Metroactive's Cinequest reviews, sorted alphabetically by movie title


Cinequest takes place Jan. 30­Feb. 5 at the UA Pavilion and Camera 3 in San Jose. Tickets available through BASS.

Afro Promo
Feb. 4, 9:30pm, UA
A selection of coming-attraction reels assembled by archivists Jenni Olson and Karl Bruce Knapper provides a crash course in images of African Americans in mainstream movies. The trailers progress from Uncle Remus to the staid Sidney Portier, introduced in previews that always reassured whites by showing off a film's awards ("This isn't a mere movie, this is going to church"), to the berserk era of vintage blaxploitation--cheer once again for William Marshall, the most organ-voiced vampire ever to wear fangs, in Blacula. There are lots of discoveries here even for people who though they knew their '70s exploitation. One I'd never heard of was the Fred Williamson/D'Uberville Martin Western Boss Nigger, sort of a serious version of Blazing Saddles. (The ultimate white nightmare: a black sheriff hauling off a gray miscreant with the admonishment "That's two days in jail or a $20 fine for using the word 'nigger!'" Rush warned us this could happen, but we didn't listen.) (Richard von Busack)

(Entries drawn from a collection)
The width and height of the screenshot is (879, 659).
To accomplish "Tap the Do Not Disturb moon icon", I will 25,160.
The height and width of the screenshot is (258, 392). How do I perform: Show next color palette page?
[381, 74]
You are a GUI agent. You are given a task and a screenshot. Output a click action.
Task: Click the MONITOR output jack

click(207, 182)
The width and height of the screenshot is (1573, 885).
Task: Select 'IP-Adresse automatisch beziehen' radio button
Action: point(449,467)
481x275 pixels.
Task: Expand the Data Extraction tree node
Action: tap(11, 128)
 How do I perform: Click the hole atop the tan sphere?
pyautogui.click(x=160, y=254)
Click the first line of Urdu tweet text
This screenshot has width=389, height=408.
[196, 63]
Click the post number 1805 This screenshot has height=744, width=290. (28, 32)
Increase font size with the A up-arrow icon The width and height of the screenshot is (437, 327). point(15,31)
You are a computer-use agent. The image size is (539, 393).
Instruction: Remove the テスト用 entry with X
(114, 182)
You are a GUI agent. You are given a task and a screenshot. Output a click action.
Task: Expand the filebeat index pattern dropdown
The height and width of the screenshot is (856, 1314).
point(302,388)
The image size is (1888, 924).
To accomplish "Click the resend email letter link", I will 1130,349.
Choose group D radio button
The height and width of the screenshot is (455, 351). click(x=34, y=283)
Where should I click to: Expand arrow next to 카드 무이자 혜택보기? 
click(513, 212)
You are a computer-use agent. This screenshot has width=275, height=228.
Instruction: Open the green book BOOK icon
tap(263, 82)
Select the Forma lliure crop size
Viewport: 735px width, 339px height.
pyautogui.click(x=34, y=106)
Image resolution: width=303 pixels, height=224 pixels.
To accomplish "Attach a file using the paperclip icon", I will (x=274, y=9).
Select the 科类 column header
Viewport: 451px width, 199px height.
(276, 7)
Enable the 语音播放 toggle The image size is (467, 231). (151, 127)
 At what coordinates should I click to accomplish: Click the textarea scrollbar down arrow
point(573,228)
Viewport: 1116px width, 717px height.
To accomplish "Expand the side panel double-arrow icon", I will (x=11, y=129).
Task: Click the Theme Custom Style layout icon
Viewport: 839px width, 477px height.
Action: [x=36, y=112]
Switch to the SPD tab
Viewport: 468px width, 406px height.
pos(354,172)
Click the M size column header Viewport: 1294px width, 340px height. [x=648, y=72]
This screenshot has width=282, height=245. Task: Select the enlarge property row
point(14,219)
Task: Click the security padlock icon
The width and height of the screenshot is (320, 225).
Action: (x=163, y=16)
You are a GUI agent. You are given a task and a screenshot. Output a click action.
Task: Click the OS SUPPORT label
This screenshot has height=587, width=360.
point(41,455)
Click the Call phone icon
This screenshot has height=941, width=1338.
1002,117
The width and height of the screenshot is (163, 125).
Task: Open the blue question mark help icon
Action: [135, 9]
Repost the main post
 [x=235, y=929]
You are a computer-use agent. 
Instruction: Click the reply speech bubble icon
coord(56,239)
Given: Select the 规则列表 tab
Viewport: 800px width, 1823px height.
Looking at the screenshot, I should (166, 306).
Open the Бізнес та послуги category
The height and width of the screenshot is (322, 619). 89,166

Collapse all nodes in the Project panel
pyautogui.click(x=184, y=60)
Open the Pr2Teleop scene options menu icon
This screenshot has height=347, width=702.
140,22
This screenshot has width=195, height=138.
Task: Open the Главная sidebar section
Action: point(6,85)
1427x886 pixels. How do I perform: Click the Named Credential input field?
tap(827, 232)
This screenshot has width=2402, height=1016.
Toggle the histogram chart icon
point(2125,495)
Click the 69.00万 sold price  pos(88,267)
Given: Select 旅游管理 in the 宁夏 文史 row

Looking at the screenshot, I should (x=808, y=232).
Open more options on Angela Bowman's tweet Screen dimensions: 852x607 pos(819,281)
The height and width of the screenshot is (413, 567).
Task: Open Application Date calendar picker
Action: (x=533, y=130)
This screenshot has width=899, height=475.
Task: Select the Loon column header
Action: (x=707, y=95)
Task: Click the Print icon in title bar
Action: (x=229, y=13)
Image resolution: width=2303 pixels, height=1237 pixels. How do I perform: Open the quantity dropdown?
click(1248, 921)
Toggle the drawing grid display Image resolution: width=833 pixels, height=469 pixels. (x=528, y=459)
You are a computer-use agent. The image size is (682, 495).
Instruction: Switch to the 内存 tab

### Given request 1
In the Cinequest reviews, who assembled the coming-attraction reels shown in Afro Promo?
### Given request 2
Pick up the Cinequest reviews after their last sentence and continue writing them.

### Response 1
Archivists Jenni Olson and Karl Bruce Knapper.

### Response 2
Bitches
Feb. 3, 9:15pm; Feb. 4, 3:15pm; UA
Ildikó Szabó's take on love and war between the sexes focuses less on the women than on the jerks they put up with. Not that these shrews are angels: Eniko (Eniko Eszenyi) thrusts a phallic finger through her panties and marches around in army boots while her husband does the housework; Dorka (Dorottya Udvaros) gets falling-down drunk, tears off her clothes in public, vomits in her husband's hand and flaunts her youthful lover at her husband's bar; Barbara (Mariann Szalay) forces a confrontation between her alcoholic boyfriend (a philandering artist who paints "with my dick, not a brush") and the fiercely mustachioed leader of a (musical) band of Gypsies. Although a lot was apparently untranslatable in this often grim Hungarian import, it's peppered with wild and funny vignettes that make it easy to watch. For extra fun, try to guess the sex of the filmmaker. (Broos Campbell)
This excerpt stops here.